Terry Dolittle (Whoopi Goldberg) works at a computer terminal in an international bank, and has a good rapport with her colleagues although her boss, Mr Page (Peter Michael Goetz), dislikes her overall chumminess which he believes affects the dignity of the company when she strikes up cheery conversations with clients over the internet. Wishing to keep her job, Terry decides to follow his not-so-friendly advice and instead of chatting away she begins cutting off the clients after business transactions with a curt "End trans". However, just as she is getting into the way of this far less social approach to her job, she receives a mysterious transmission...
Jumpin' Jack Flash was not a biopic of Mick Jagger, though the song of the same name carries an important meaning in the plot for it's the code which gets Terry into the spy conspiracy and resulting shenanigans which played out as yet another comedy thriller deeply indebted to the work of Alfred Hitchcock. Not that this was going to reach those heights, it had what is often described as a "troubled production" seeing a whole bunch of writers attempt to wrangle what was not exactly the most complicated storyline in the world into some kind of shape, and original director Howard Zieff was fired part of the way through, allowing television actress Penny Marshall a go.
This worked out very well for her as it proved to Hollywood that she could direct and allowed her to create a defining megahit of the eighties in the Tom Hanks comedy Big straight after she had completed this, along with being notable as a rare woman to break into the boys' club of Hollywood directing at that point in time. Here her experience on the small screen showed because the humour was like something out a particularly raucous episode of Remington Steele or similar, with only one aspect rendering it more cinematic, and that was letting Whoopi swear her head off. Turning the air blue affected what was actually a fairly innocuous comedy thriller, suggesting the confusion behind the scenes.
It was as if the producers recognised they could not have Whoopi shooting bad guys so gave her another way to be tough, and that was to shoot her mouth off in scenes which threatened to channel her stand-up routines, but never quite did. Also, this being the eighties the obsession with the then-newfangled world of computers was making its voice heard, and so the proto-internet which has Terry conversing chat room style with the mysterious Jack was up to the minute then, but hard to swallow now since whatever appears on her screen also is heard in his voice, which happens to be the tones of Jonathan Pryce, though unless Jack's computer has a microphone exactly how that works is another mystery, unintentional this time.

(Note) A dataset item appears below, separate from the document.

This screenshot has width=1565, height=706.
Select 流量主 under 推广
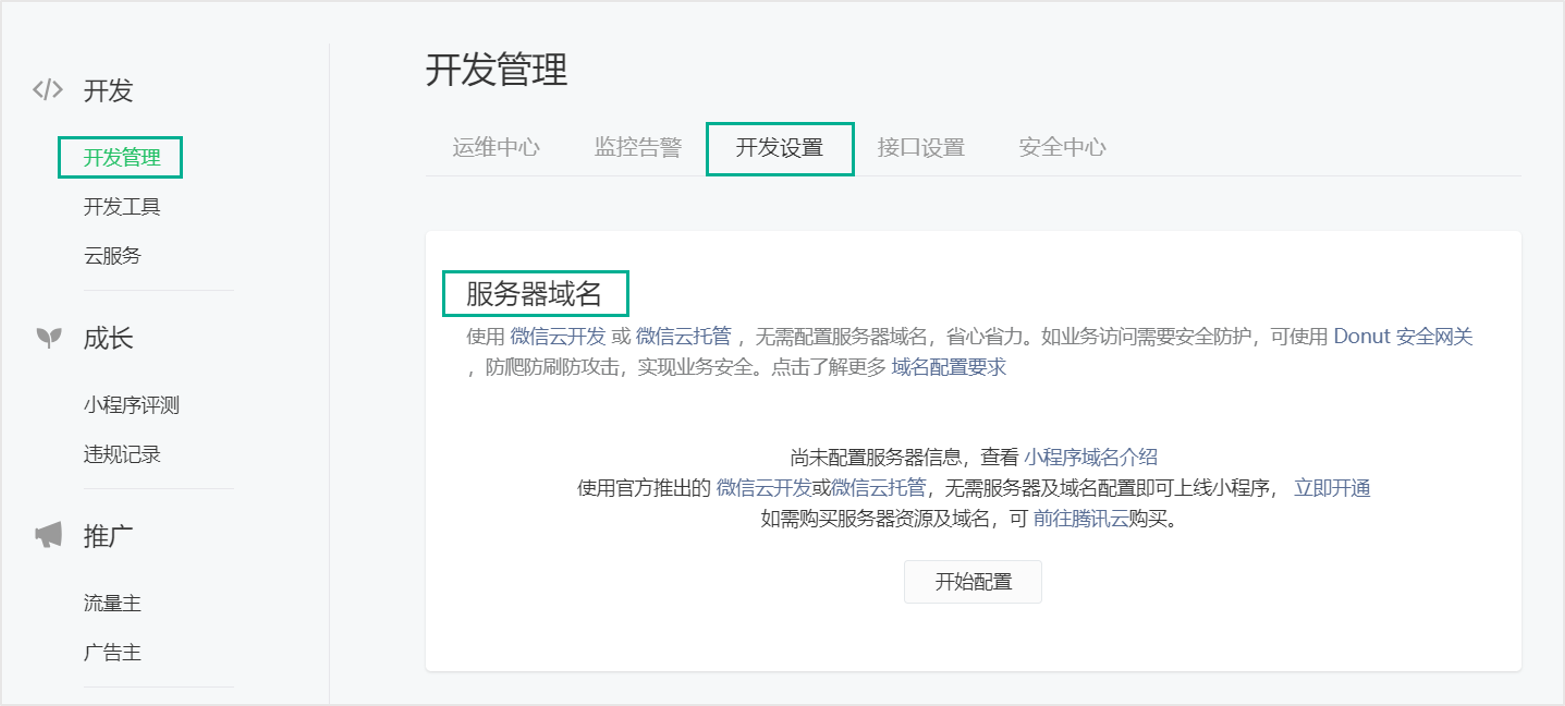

Anyway, Terry gets embroiled with that conspiracy which significantly fails to be cleared up until the end, because the writers were still trying to work it out straight up to the finish line. It's something about getting British agent Jack out of the Soviet Union, though why he had to drag our heroine into all this is never really explained other than she was being played by a movie star and that's the sort of thing that happens to them. Bulking out the film were a host of familiar faces largely of a very specific acting type, the can do drama but just as at home with comedy kind, so every so often Jon Lovitz or Annie Potts or Tracey Ullman hove into view for a bit of business, giving Whoopi someone to play off in comedic terms. Elsewhere, Stephen Collins, his leading man status slipping by now, did his best Christopher Reeve as Clark Kent impression as a new co-worker, an apt analogy as it turned out, and Carol Kane went into ditzy overdrive as Terry's best friend in the office. With one scene in a phone booth memorable enough for the trailer, this was no better than OK. Music by Thomas Newman.